基層醫院手術室多無專門的神經外科??谱o士團隊,僅個別護士有神經外科專科手術進修經歷,且多以進修常見的開顱手術為主,系統的進修學習神經內鏡手術較少,而神經內鏡下高血壓腦出血手術多以急診手術為主,需要初級職稱護士以上人員均能獨立配合該項技術[4]。基層醫院開展神經內鏡下高血壓腦出血手術治療取得良好效果,通過對手術室神經內鏡護理團隊的建設,總結實際手術配合護理經驗,不斷優化工作流程,加強對各個護理環節的把控,為神經內鏡手術提供高效優質的護理配合,是手術順利進行的重要保證[5]。
綜上所述,基層醫院神經內鏡下高血壓腦出血手術配合中,可保證手術順利進行,提高整體手術治療效果。
參考文獻:
[1]鄧如明,張鵬.經側裂-島葉入路神經內鏡血腫清除術治療高血壓性基底核腦出血療效分析[J].安徽醫學,2021,42(07):770-773.

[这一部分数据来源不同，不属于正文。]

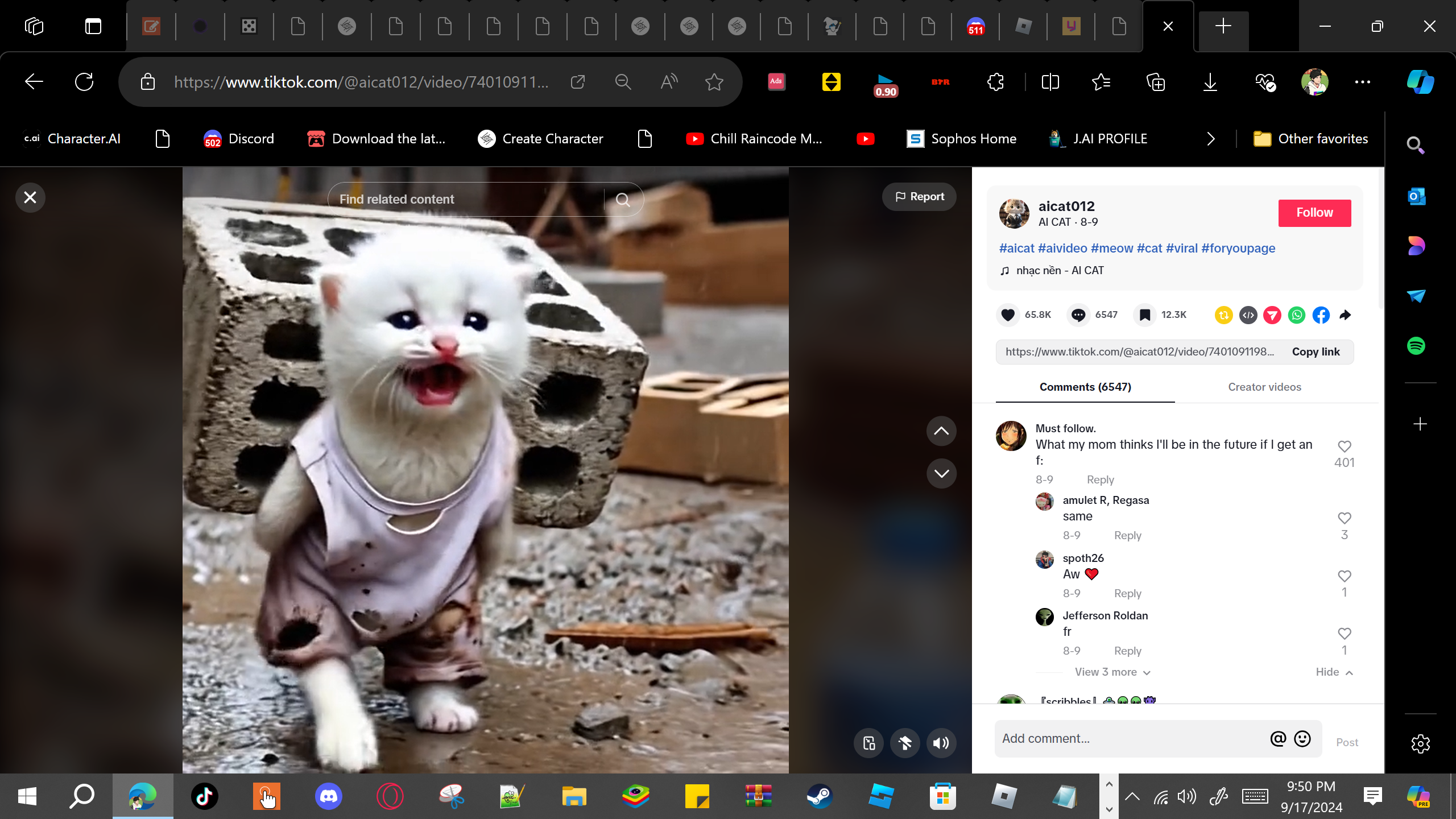Screen dimensions: 1456x819
Task: Click the embed code icon
Action: (x=1248, y=315)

[2]崔博.神經內鏡微創手術與開顱血腫清除術治療高血壓腦出血效果對比[J].黑龍江醫藥科學,2021,44(04):48-49.
[3]趙朝輝,陽建國,鐘興明,等.神經內鏡微創與小骨窗開顱顯微手術治療高血壓腦出血及其不同部位血腫的療效[J].臨床神經外科雜志,2021,18(05):572-576.
[4]靳玉紅,金保哲,常廷民.神經內鏡下經單鼻蝶垂體瘤切除手術的護理配合[J].中國實用神經疾病雜志,2019,22(03):316-322.
[5]韓慧敏.神經內鏡輔助下經鼻蝶入路垂體瘤切除術的護理配合[J].當代護士(上旬刊),2020,27(06):113-114.